I grandi filosofi greci si lasciarono progressivamente alle spalle una cultura del bere che oggi definiremmo «dionisiaca», ovvero che considerava il vino come una bevanda che conduceva l’individuo a un’unione con il divino, e cominciava invece a negare ogni effetto positivo legato all’ebbrezza. A fianco di quello medico, iniziò così un lungo percorso filosofico sul quale non ci dilungheremo oltre.
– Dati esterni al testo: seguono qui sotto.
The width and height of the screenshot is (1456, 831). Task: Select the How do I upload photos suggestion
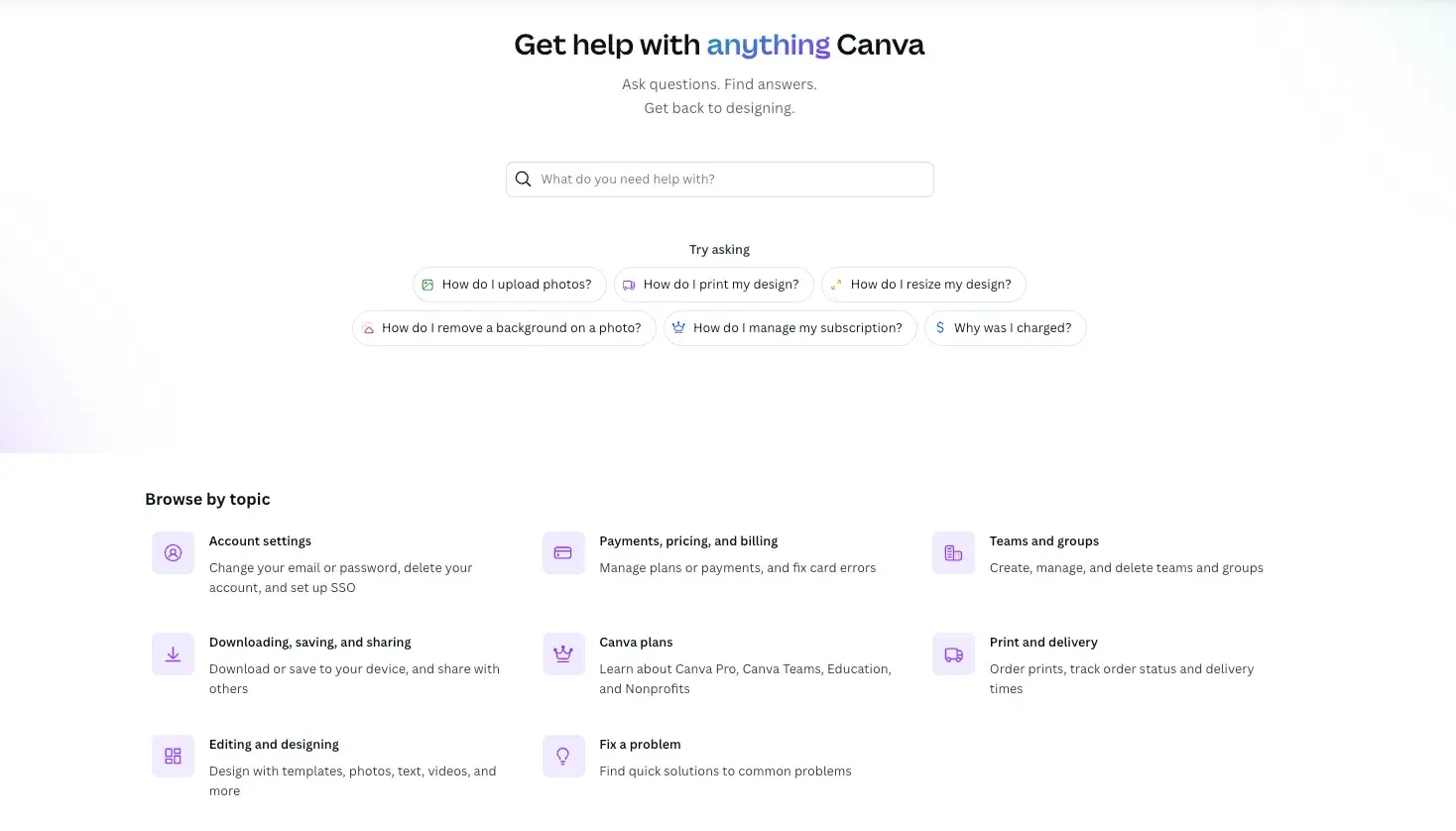(509, 284)
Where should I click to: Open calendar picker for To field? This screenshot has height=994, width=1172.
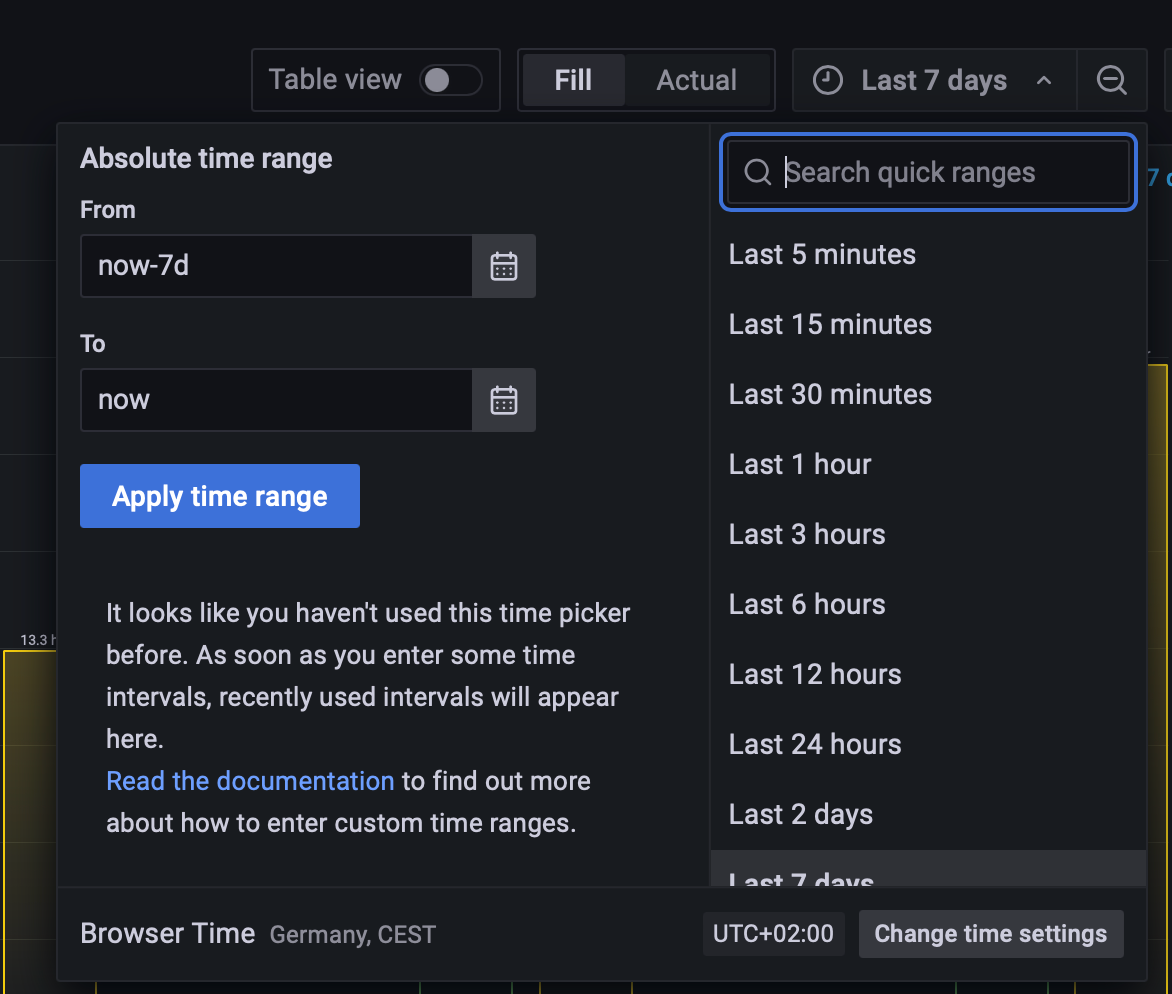(504, 400)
Quando si parla di vino/salute è utile fare tuttavia un po’ riferimento anche a culture geograficamente lontano dalla nostra. In India, ad esempio, già nel periodo Vecchio (2500-200 a.C.) si attribuivano notevoli poteri terapeutici al vino. Nel libro Rgveda (1600 a.C.) sono raccolti diversi scritti in onore del «Soma» una bevanda probabilmente ottenuta facendo fermentare il succo dell’Asclepias acida. Si riteneva che il «Soma» fosse in grado di dare salute, ma soprattutto immortalità, e caso vuole che a un certo punto curiosamente questi poteri cominciarono a essere attribuiti anche al vino. A tutt’oggi non si riesce ancora a capire bene questa apparente confusione tra bevande così diverse. Sfogliando a tal proposito l’antico libro Atharvaveda e in particolare il testo medico dell’Ayurveda, composto da frammenti di diverse epoche storiche, trovo che uno di questi, il Charaka Samhita, si riferisce esplicitamente al vino definito: «rinvigorente del corpo e della mente, antidoto per l’insonnia, stimolante dell’appetito, della digestione e della felicità».
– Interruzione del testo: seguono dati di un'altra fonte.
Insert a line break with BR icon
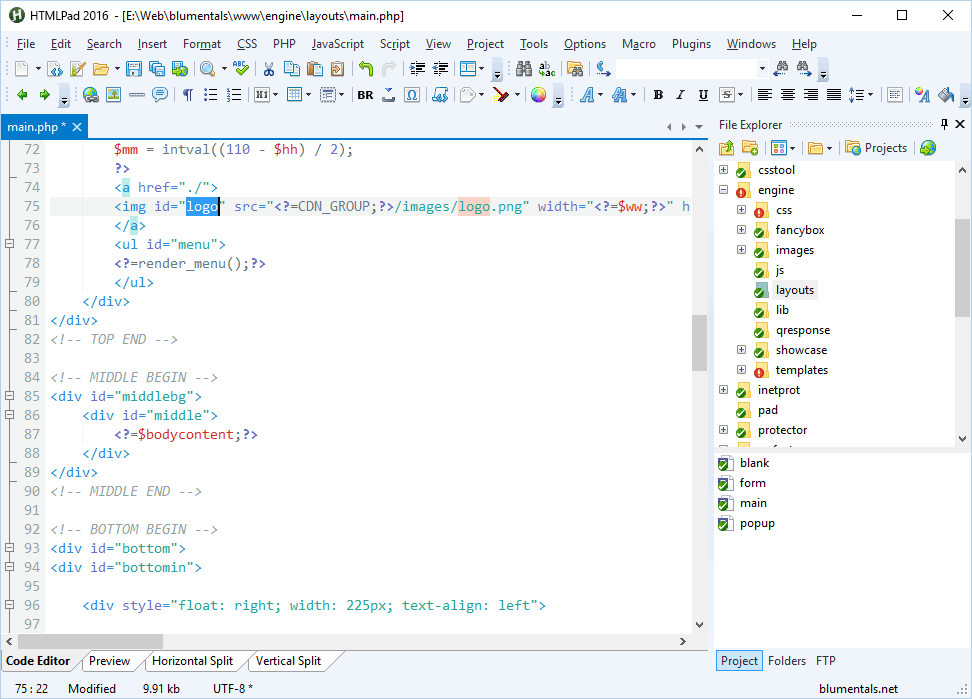The image size is (972, 699). 365,95
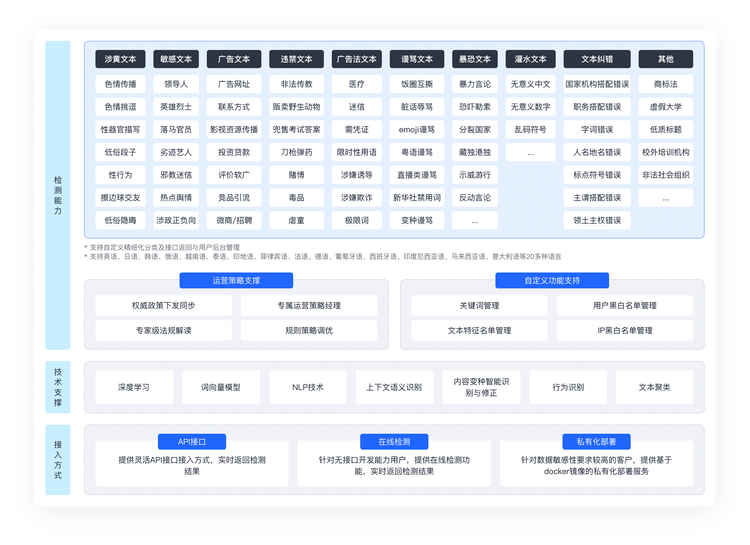Click the 检测能力 sidebar section
This screenshot has height=545, width=750.
tap(58, 195)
Gli antichi abitatori dell’India, i quali avevano accumulato avanzate nozioni di chirurgia, furono tra i primi a notare le virtù anestetiche del vino. A questo proposito su un antico testo sanscrito abbiamo trovato: «prima dell’operazione al paziente verrà dato da mangiare ciò che desidera, e vino da bere così che egli non soffra e non senta il coltello». Insomma la medicina indiana anticipa di molto alcuni dei risultati attribuiti in seguito alla civiltà greca.
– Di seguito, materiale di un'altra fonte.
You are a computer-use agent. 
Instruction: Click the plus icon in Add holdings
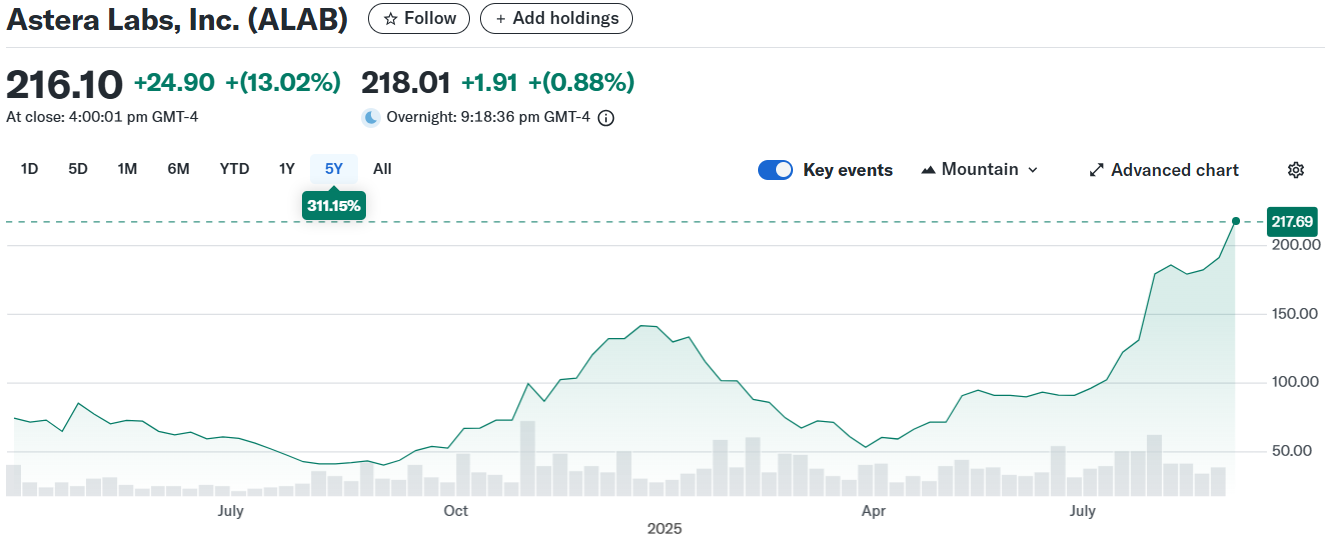(x=501, y=19)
Anche nella letteratura medica della Cina si fanno frequenti accenni al «Chiu», nome che veniva dato al vino. Ma sinceramente non siamo sicuri che ciò fosse il nome di una bevanda ottenuta solo dalla fermentazione dell’uva, piuttosto che anche dalla distillazione di cereali. A questi vini venivano in ogni caso aggiunte sostanze varie: estratto di ginseng, oppio, rabarbaro, arsenico… compresi diversi organi di animali, fegato di lucertola, carne di vipera, pelle di cavallette. Sembrano pozioni magiche, utilizzando sempre il vino come base alcolica, usate per combattere ogni genere di malanno. In alcuni casi, il vino addizionato di spezie veniva bevuto caldo per curare la tosse e il raffreddore. Da qui forse l’origine di ciò che oggi chiamiamo vin brûlé.
Contado Riserva (Aglianico)
L’Aglianico, importante vitigno a bacca rossa del centro-sud Italia, è originario della Magna Grecia, dove da tempi antichissimi era già coltivato. Il suo nome deriva infatti dal termine ellerikon e fu introdotto nella penisola dagli antichi colonizzatori.
Se i vini del Molise sono conosciuti in tutto il mondo, gran parte del merito va ad Alessio di Majo, vero ambasciatore di questa terra. Qui a Campomarino ai confini con la Puglia, da dove si possono vedere le Tremiti, tra i moltissimi vini prodotti dall’azienda, spicca il Contado Riserva prodotto con le uve Aglianico in località Madonna Grande; luogo già decantato per i suoi vini dal sommelier Sante Lancerio, al seguito di Papa Paolo III Farnese.
Il sole che matura le uve del Contado (Aglianico) regala alle stesse un vino rosso rubino, talmente profondo da farsi prugna, denso e al naso austero, con tannini vellutati e ampie sfumature che danno eleganza al primo sorso, corpo strutturato, avvolgenti note di frutta matura e spezie, ne fanno il compagno perfetto per il capretto nel giorno di Pasqua.